■ WHAT NEEDS TO BE DONE:
Which lines in the material below contain the string "YouTube"? List each of them in full.

■ GIVEN DATA:

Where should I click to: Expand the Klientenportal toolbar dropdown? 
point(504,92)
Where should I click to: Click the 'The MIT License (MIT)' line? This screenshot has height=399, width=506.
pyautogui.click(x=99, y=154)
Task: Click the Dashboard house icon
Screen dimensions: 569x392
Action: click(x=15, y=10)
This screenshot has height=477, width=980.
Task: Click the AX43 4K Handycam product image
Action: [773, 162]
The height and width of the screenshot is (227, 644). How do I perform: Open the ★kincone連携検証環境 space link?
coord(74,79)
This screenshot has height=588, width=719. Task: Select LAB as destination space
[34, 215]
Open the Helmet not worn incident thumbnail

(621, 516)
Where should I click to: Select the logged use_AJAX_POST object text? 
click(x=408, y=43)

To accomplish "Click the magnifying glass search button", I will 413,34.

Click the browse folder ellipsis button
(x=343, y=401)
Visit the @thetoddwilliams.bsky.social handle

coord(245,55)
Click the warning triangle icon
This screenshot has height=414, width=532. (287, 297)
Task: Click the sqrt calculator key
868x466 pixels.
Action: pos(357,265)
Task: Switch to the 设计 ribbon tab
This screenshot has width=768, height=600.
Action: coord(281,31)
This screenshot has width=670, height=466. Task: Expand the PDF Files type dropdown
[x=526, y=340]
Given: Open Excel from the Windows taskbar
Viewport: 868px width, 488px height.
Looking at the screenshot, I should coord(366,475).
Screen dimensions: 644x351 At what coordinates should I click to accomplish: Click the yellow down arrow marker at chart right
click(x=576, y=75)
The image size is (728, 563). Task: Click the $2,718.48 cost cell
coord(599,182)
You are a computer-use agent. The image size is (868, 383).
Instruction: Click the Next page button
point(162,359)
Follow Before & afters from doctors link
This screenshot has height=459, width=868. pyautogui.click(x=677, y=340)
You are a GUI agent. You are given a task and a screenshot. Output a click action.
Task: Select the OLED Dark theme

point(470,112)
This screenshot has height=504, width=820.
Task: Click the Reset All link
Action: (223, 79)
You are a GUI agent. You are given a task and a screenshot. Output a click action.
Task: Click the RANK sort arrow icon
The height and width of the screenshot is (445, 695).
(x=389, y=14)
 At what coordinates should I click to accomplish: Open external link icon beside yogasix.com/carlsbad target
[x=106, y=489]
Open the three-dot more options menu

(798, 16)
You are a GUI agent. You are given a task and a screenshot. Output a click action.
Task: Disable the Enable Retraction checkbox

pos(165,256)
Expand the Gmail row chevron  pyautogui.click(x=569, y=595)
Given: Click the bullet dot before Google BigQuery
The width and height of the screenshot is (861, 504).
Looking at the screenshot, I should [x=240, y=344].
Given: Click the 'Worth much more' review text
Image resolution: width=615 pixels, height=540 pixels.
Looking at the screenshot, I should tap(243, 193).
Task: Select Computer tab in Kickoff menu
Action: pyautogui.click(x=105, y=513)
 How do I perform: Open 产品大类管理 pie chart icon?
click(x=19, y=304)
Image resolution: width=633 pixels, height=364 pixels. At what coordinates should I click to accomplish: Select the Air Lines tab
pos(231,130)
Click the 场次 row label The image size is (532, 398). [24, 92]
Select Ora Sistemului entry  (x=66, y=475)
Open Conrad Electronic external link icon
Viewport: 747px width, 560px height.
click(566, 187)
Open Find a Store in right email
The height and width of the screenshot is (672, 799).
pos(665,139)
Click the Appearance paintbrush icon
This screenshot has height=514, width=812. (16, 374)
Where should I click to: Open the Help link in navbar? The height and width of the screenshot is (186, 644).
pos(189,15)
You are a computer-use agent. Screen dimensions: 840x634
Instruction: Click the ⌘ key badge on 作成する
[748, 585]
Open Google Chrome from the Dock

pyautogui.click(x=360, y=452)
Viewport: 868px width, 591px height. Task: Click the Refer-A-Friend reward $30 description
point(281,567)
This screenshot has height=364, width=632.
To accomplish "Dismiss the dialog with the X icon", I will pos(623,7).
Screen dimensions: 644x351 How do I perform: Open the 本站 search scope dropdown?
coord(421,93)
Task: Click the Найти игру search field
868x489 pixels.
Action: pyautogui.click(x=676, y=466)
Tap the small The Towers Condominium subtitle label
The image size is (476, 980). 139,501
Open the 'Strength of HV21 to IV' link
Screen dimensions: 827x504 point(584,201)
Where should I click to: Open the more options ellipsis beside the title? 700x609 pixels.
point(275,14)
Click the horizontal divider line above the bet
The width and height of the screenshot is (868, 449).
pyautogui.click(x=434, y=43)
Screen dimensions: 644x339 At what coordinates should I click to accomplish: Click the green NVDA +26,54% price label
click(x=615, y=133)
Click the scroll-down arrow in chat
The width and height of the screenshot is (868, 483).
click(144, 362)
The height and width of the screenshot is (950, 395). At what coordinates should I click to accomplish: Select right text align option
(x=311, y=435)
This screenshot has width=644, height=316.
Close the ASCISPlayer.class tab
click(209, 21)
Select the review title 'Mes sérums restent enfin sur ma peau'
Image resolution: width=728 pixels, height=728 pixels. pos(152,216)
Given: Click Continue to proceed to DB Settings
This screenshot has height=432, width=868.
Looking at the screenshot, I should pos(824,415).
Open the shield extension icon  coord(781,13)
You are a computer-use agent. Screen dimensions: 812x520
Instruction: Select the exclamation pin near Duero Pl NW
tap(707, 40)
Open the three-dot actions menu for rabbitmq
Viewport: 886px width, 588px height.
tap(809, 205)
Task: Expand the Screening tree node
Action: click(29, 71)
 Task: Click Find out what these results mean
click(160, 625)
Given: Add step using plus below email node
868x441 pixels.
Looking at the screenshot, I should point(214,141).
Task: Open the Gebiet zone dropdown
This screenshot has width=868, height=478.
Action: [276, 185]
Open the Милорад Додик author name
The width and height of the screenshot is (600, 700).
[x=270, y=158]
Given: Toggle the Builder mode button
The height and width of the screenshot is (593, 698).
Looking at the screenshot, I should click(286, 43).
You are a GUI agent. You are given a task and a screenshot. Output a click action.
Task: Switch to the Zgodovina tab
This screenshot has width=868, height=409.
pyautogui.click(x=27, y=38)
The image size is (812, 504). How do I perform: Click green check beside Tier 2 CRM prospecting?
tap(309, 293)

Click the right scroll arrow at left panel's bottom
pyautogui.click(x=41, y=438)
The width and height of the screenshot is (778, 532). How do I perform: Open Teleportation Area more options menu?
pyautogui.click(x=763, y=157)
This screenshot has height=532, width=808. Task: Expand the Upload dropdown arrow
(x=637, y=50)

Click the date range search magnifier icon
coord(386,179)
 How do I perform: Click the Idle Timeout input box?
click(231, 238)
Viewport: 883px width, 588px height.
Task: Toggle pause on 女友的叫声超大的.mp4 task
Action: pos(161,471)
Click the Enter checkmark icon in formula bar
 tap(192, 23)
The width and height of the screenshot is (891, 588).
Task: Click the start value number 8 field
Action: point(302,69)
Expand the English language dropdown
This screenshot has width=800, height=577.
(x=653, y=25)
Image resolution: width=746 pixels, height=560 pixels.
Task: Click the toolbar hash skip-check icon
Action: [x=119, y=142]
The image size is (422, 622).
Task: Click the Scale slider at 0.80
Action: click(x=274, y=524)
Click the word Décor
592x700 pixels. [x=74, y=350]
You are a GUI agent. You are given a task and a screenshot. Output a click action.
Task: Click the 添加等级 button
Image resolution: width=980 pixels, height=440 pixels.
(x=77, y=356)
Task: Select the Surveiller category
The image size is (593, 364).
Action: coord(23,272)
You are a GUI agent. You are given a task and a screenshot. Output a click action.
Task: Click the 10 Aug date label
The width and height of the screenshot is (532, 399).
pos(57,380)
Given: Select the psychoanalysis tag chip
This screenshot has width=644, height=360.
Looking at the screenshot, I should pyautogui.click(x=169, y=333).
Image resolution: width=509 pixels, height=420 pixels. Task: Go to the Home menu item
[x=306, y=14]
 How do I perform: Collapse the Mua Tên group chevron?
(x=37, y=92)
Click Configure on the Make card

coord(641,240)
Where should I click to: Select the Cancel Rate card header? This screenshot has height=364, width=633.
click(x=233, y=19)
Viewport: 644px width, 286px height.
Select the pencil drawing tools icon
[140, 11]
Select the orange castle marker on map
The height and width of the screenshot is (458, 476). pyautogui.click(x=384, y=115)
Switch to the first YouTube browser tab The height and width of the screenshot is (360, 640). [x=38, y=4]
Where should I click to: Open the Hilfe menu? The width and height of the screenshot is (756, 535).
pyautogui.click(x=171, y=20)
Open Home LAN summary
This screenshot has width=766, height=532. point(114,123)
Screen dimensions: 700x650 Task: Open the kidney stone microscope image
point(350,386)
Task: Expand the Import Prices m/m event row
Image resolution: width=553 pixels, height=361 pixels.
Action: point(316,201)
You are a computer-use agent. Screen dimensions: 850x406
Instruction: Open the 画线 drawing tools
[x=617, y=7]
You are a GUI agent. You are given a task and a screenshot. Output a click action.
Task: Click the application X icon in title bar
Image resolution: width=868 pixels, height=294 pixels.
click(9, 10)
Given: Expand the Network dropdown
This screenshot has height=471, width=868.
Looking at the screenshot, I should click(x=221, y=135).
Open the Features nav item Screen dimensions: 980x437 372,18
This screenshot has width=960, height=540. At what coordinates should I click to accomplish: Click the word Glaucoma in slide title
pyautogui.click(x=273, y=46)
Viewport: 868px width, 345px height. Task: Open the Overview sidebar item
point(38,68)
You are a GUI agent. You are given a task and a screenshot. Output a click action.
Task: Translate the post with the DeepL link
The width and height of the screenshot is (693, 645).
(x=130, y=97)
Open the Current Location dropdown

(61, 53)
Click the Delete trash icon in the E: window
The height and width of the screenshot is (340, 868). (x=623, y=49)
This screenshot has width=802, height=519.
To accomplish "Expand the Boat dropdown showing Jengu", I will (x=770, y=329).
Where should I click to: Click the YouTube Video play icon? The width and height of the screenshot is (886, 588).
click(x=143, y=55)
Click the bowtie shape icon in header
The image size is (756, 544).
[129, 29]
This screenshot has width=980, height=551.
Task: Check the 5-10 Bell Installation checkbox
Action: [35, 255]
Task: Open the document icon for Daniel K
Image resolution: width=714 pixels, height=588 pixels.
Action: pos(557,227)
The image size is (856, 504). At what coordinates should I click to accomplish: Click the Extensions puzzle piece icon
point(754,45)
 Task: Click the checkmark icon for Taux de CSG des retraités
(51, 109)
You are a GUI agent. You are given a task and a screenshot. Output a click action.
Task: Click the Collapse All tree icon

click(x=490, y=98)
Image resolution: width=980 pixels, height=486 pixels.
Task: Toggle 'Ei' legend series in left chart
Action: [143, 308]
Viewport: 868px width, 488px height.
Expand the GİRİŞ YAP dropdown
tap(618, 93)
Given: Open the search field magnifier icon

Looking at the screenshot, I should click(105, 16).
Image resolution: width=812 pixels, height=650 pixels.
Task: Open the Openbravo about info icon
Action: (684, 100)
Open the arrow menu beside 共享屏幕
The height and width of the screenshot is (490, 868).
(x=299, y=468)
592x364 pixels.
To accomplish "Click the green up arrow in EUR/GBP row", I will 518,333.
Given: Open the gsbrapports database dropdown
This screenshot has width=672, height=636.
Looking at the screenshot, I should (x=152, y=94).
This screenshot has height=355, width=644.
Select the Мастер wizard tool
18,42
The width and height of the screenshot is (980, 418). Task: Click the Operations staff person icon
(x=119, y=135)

■ EXPECTED ANSWER:
Switch to the first YouTube browser tab The height and width of the screenshot is (360, 640). [x=38, y=4]
Where should I click to: Click the YouTube Video play icon? The width and height of the screenshot is (886, 588).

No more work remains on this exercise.